What is being asked: Put every line of the items below into a Markdown table with the columns Row and Line, numbering each row and leaving out blank lines.

** START OF Input for this task **

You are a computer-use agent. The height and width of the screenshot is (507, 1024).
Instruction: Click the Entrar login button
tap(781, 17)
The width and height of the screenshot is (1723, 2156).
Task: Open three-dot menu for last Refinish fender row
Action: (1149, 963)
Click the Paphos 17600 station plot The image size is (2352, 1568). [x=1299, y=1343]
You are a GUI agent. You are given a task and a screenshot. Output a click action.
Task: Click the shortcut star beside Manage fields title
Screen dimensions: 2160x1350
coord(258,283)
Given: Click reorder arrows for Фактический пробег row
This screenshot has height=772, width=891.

** END OF Input for this task **

Solution to this problem:
| Row | Line |
|---|---|
| 1 | You are a computer-use agent. The height and width of the screenshot is (507, 1024). |
| 2 | Instruction: Click the Entrar login button |
| 3 | tap(781, 17) |
| 4 | The width and height of the screenshot is (1723, 2156). |
| 5 | Task: Open three-dot menu for last Refinish fender row |
| 6 | Action: (1149, 963) |
| 7 | Click the Paphos 17600 station plot The image size is (2352, 1568). [x=1299, y=1343] |
| 8 | You are a GUI agent. You are given a task and a screenshot. Output a click action. |
| 9 | Task: Click the shortcut star beside Manage fields title |
| 10 | Screen dimensions: 2160x1350 |
| 11 | coord(258,283) |
| 12 | Given: Click reorder arrows for Фактический пробег row |
| 13 | This screenshot has height=772, width=891. |